[Word and item position data]
○ ○ ○ ○ ○ ○ ○

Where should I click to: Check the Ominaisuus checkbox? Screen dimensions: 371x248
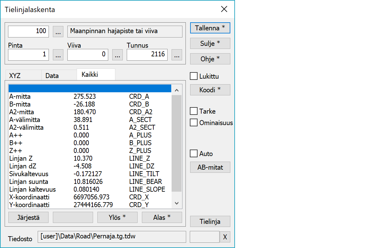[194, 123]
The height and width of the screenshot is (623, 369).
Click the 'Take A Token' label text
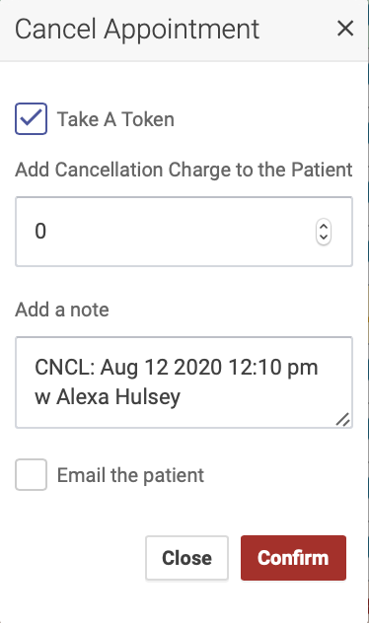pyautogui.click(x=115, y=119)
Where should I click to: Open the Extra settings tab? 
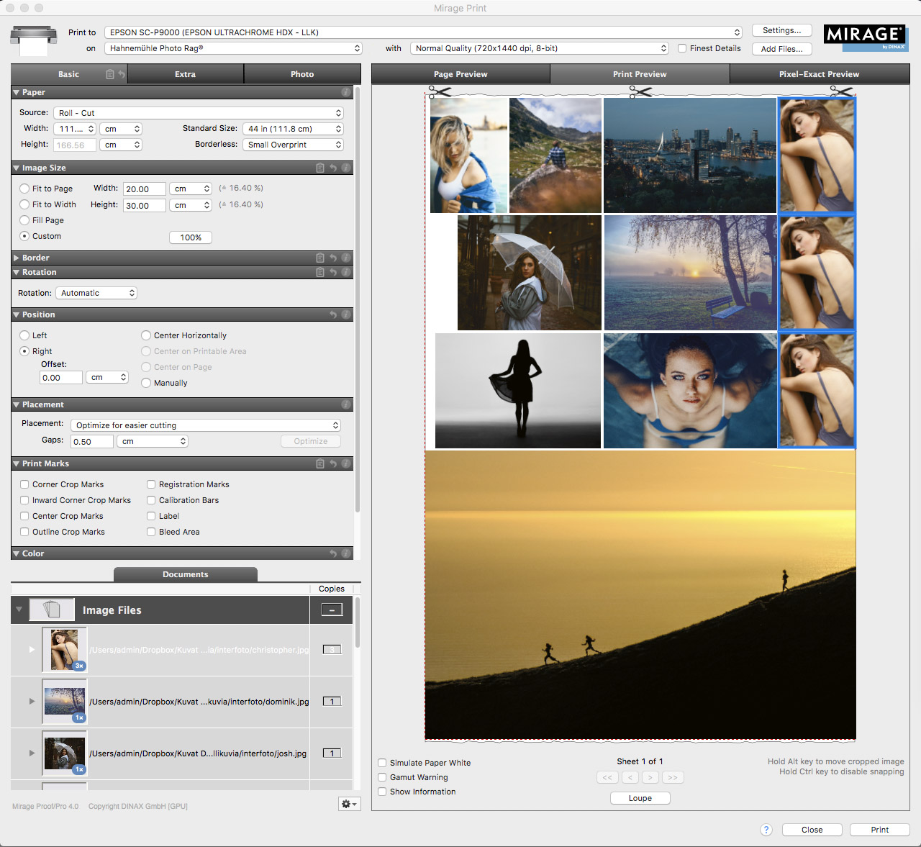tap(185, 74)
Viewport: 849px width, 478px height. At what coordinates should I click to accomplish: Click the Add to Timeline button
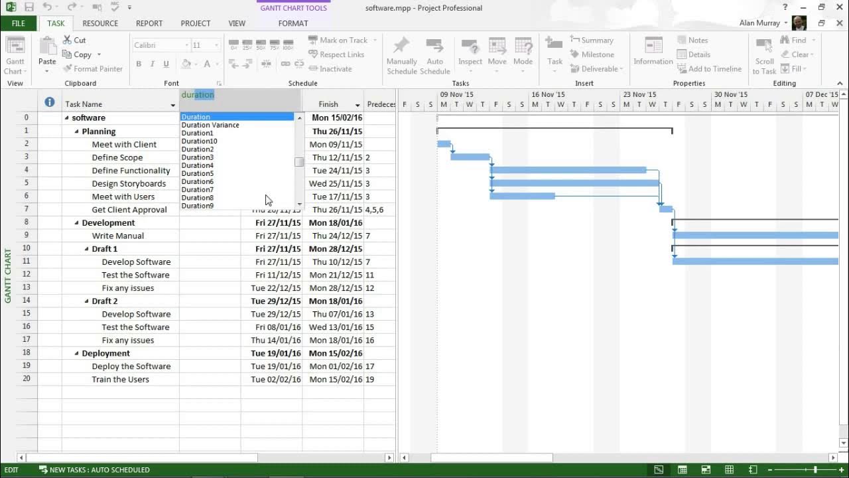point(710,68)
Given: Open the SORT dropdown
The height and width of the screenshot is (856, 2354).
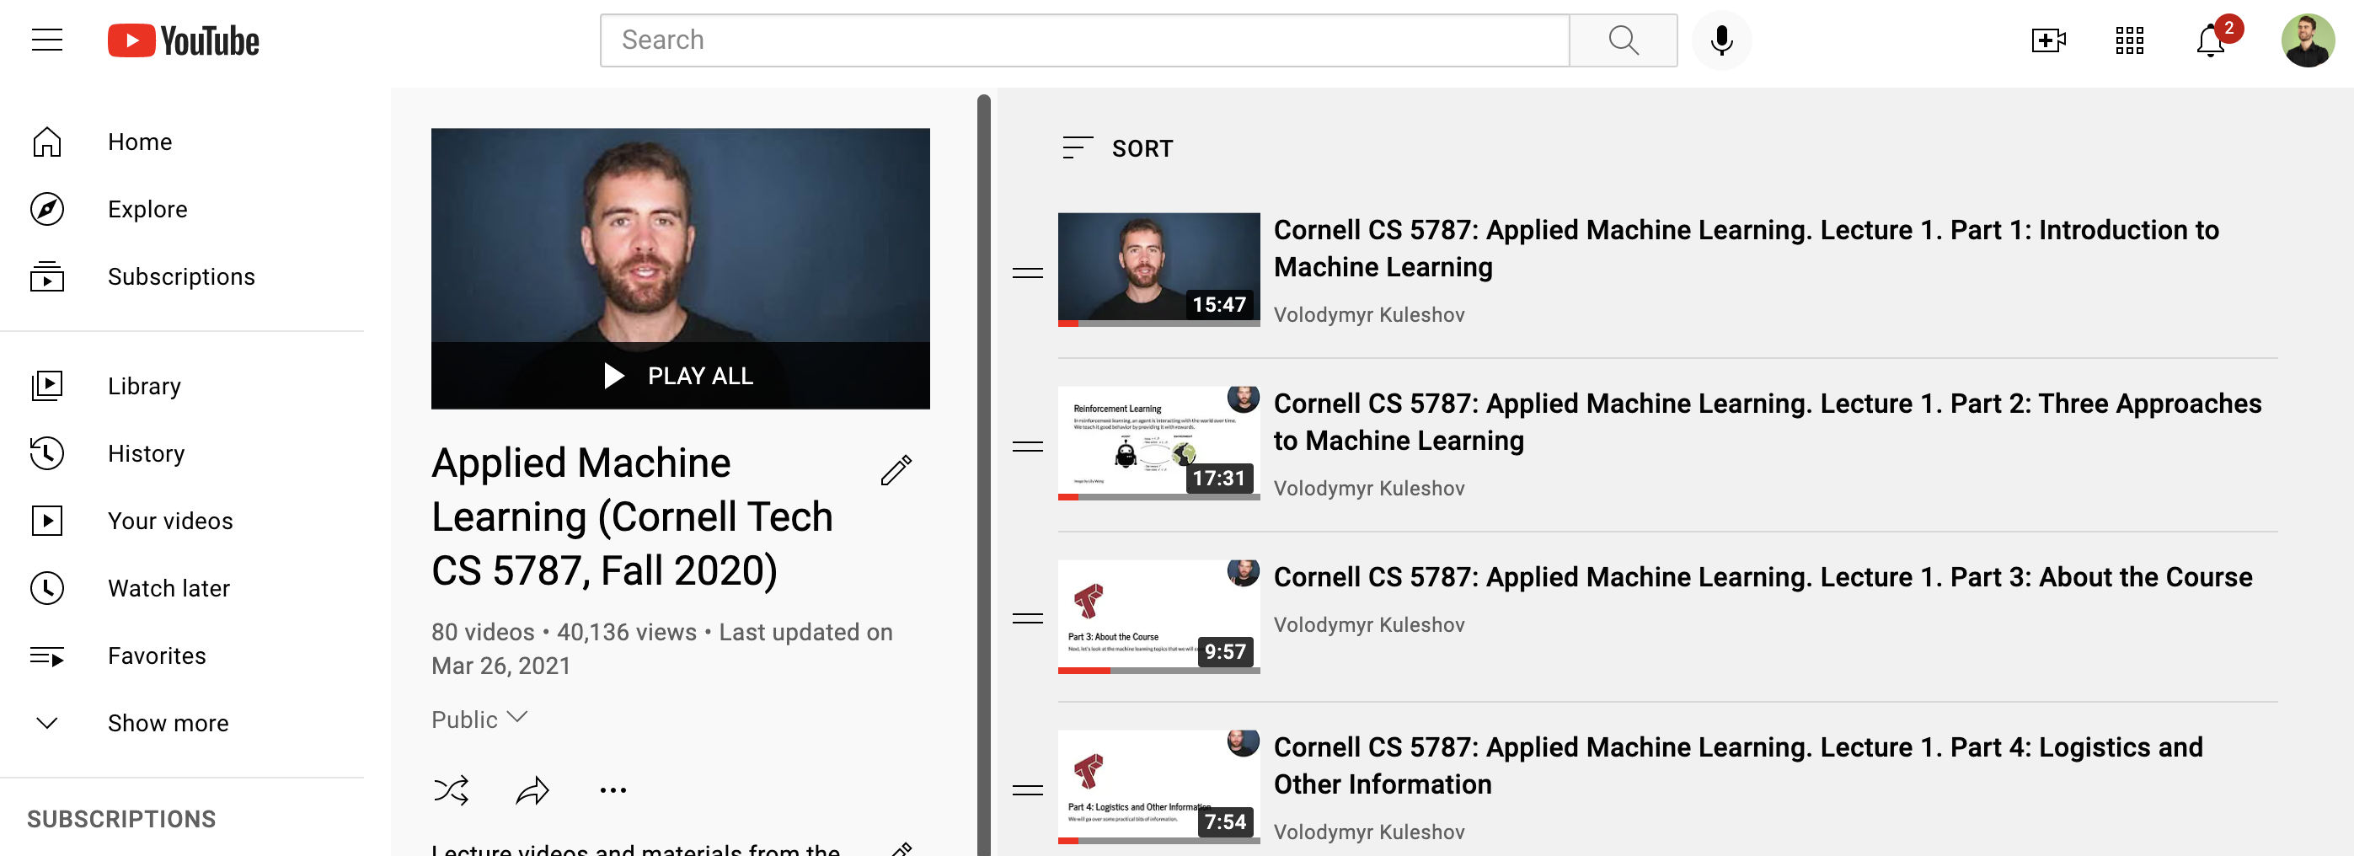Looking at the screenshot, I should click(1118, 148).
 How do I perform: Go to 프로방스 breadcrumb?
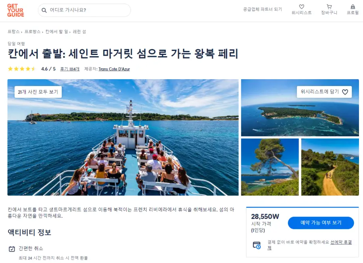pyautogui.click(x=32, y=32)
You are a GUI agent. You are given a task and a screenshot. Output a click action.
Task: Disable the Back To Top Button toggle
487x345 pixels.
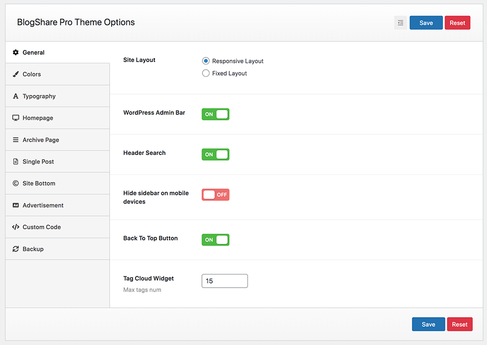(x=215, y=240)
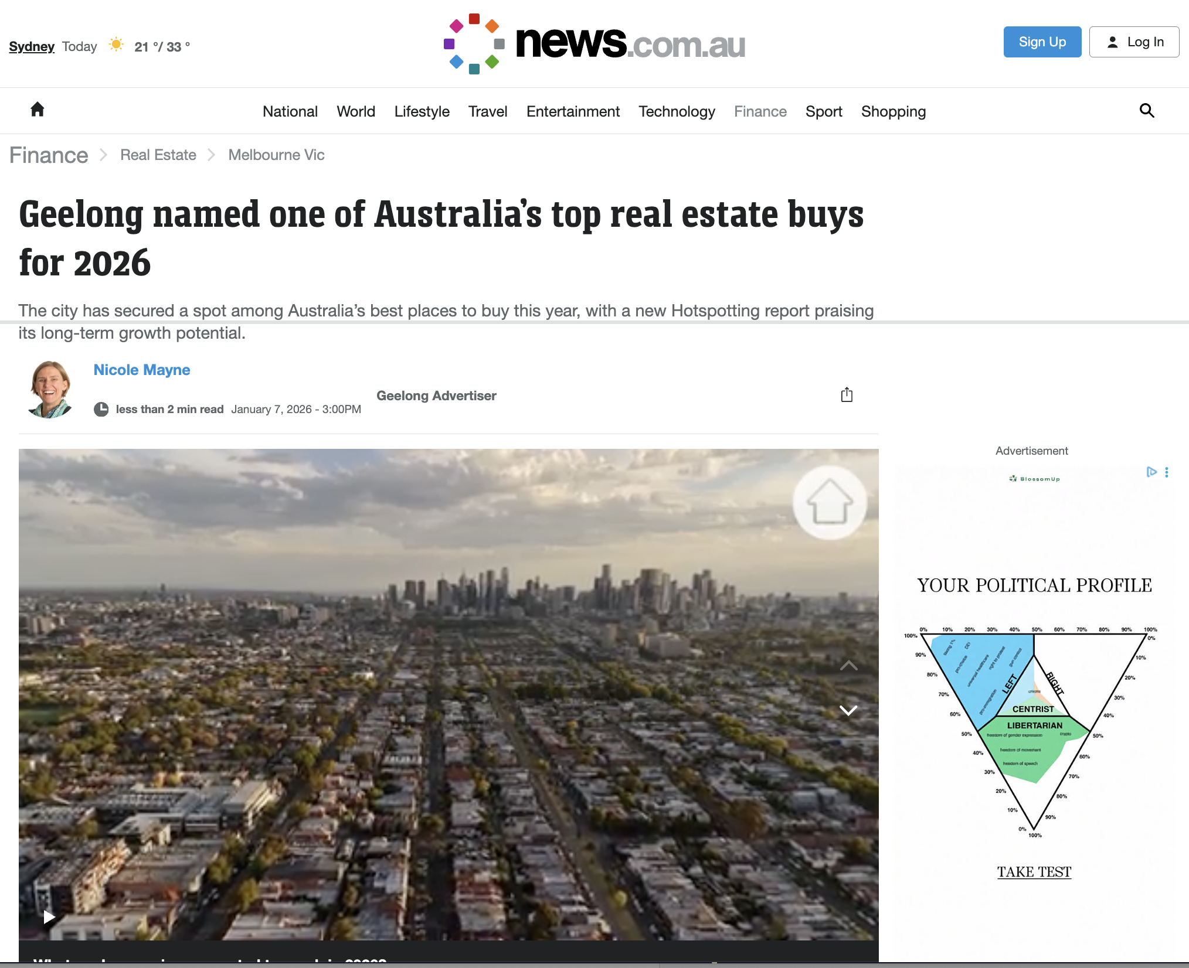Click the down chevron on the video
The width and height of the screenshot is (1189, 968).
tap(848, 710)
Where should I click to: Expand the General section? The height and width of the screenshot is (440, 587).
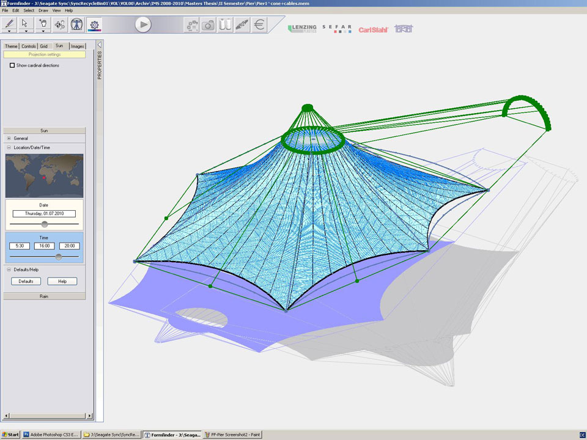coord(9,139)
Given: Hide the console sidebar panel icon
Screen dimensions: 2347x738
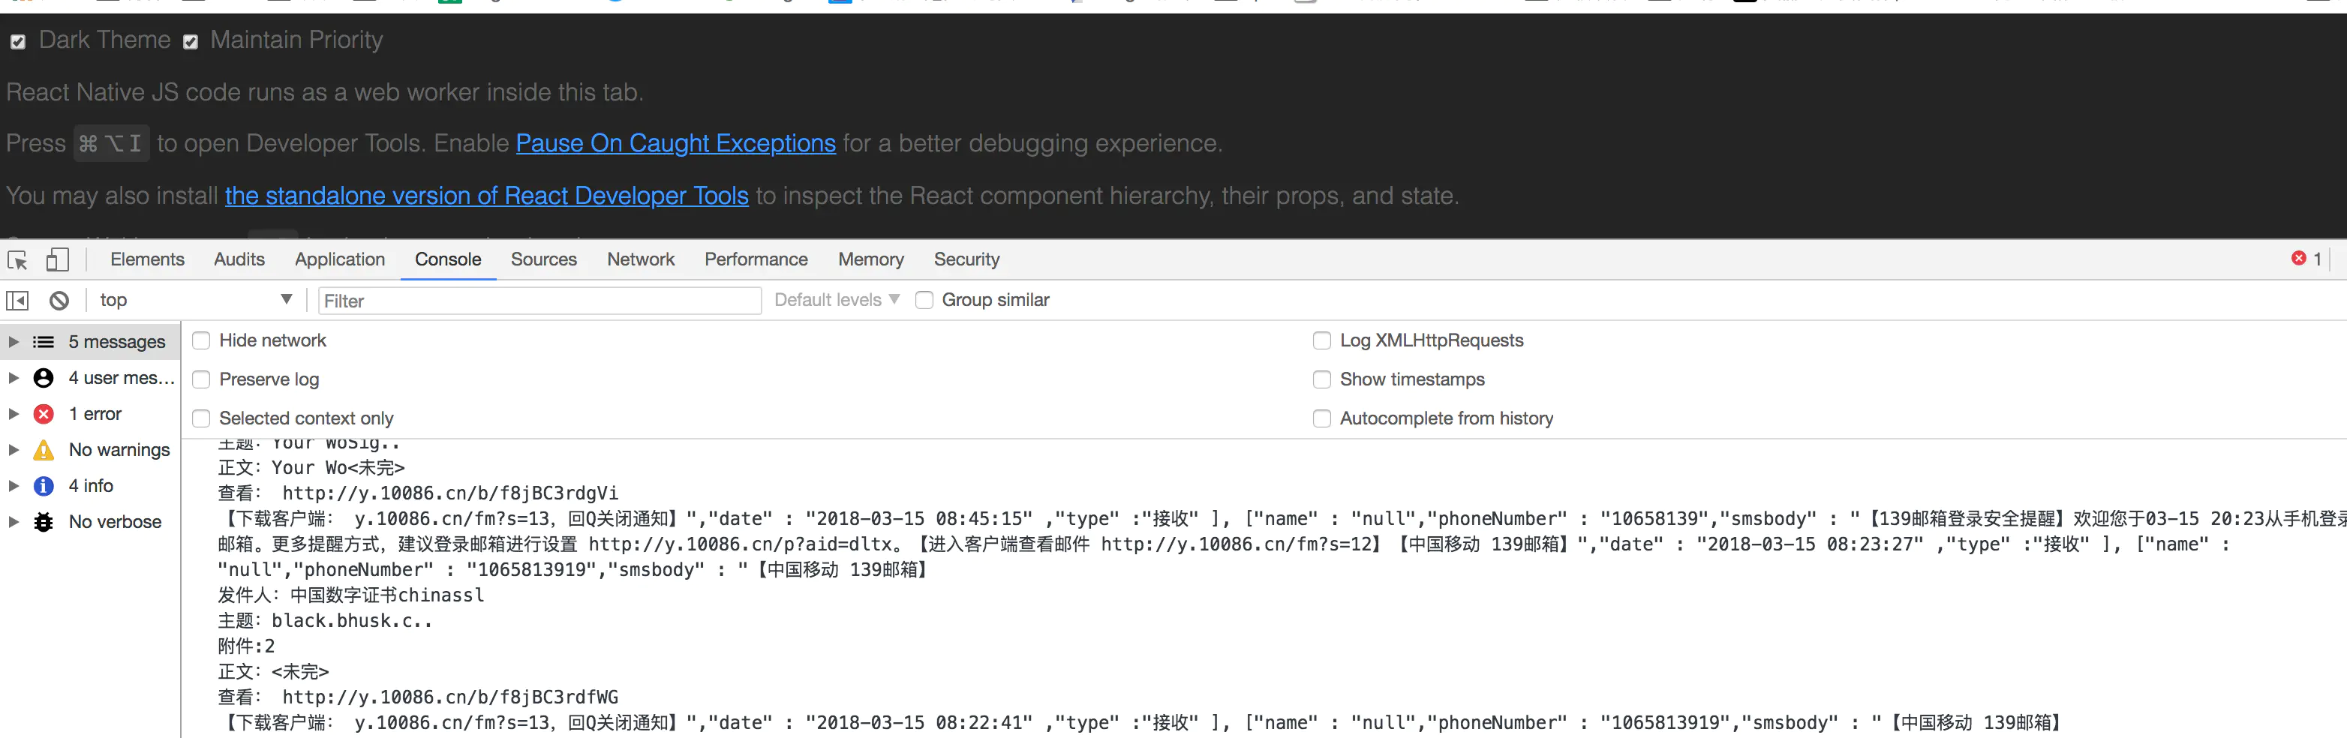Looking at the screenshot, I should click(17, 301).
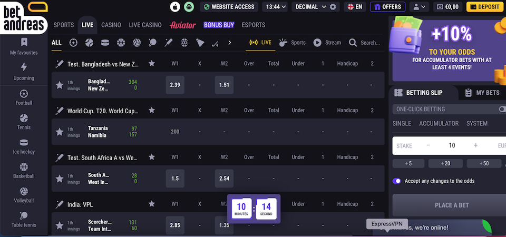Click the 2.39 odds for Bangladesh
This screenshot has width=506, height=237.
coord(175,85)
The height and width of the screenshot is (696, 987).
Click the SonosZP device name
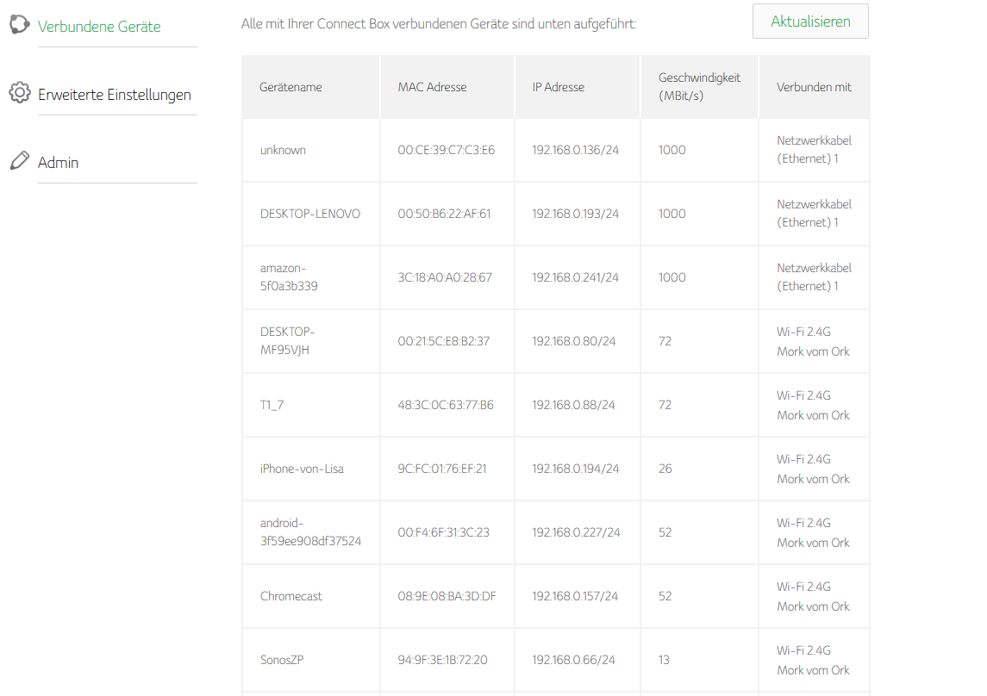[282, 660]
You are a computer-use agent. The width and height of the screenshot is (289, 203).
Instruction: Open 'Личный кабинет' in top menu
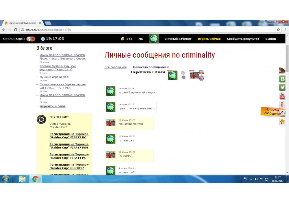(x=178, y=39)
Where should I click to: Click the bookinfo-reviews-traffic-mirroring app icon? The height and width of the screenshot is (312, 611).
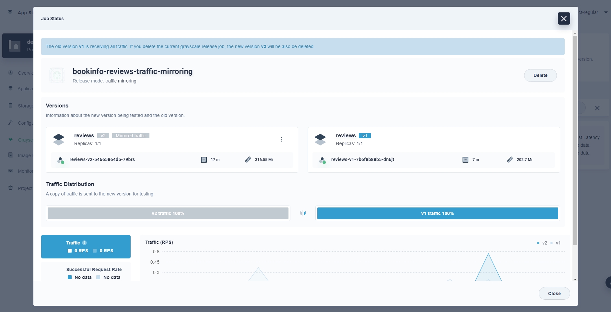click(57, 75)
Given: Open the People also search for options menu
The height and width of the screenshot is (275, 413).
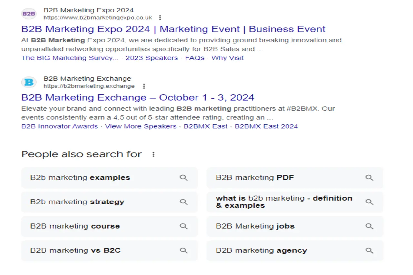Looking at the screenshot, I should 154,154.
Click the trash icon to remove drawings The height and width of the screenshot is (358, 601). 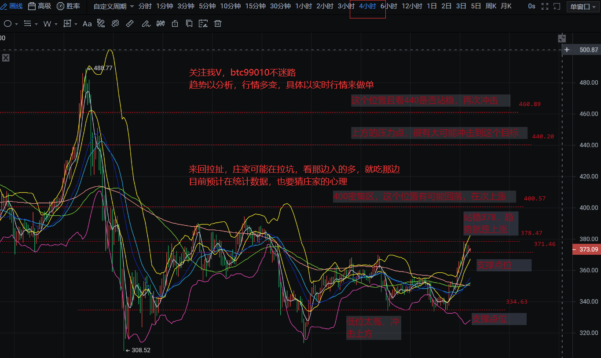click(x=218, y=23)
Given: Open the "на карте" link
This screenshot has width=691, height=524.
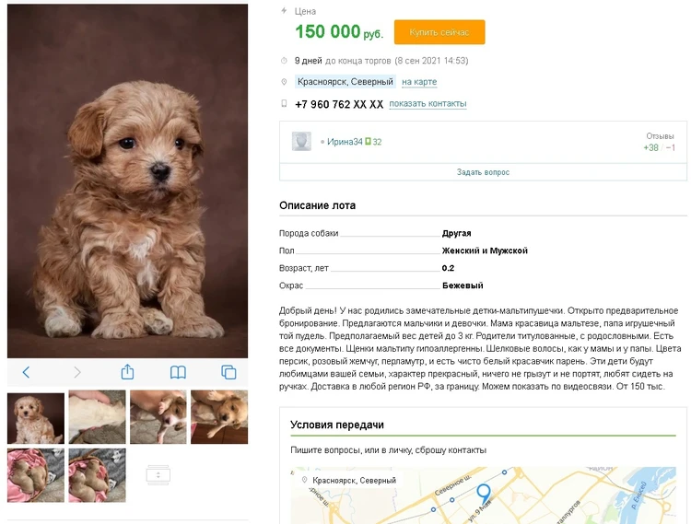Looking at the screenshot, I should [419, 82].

○ ○ ○ ○ ○ ○ ○

> [Problem to solve] Swap "Extra settings" for "Advanced settings" in the rows from the start through the line containing "tap(185, 74)", and write those lines out again with nothing else changed. Leave the pictures out.

> [Answer to the task]
Where should I click to: Check the Ominaisuus checkbox? Screen dimensions: 371x248
[194, 123]
The height and width of the screenshot is (623, 369).
Click the 'Take A Token' label text
pyautogui.click(x=115, y=119)
Where should I click to: Open the Advanced settings tab? 
tap(185, 74)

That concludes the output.